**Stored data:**
----------

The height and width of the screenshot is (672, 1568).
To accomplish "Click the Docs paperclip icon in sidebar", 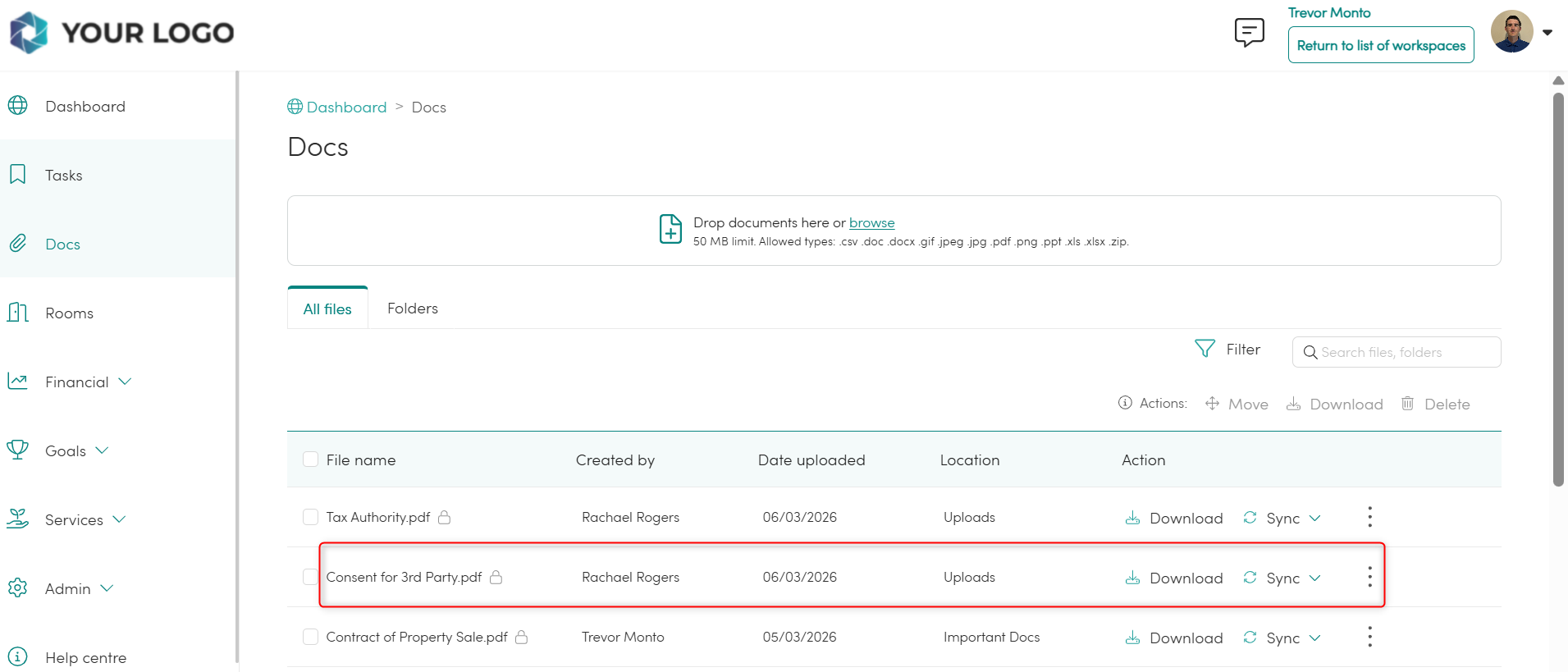I will point(18,244).
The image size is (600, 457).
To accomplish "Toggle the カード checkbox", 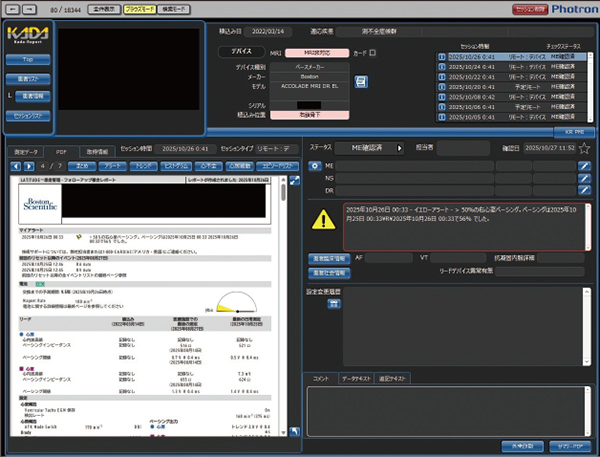I will pyautogui.click(x=373, y=51).
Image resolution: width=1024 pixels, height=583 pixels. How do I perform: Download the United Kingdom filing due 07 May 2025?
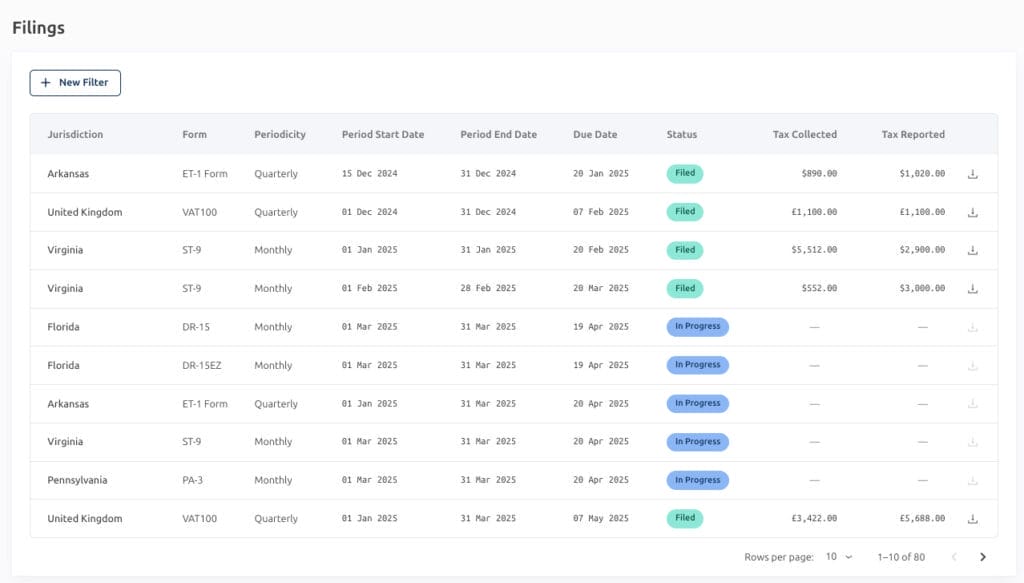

----------

**Your goal:**
With "height" as the word to match, copy each line of the records that has it.

**Response:**
The height and width of the screenshot is (672, 1568).
Image resolution: width=1024 pixels, height=583 pixels. How do I perform: Download the United Kingdom filing due 07 May 2025?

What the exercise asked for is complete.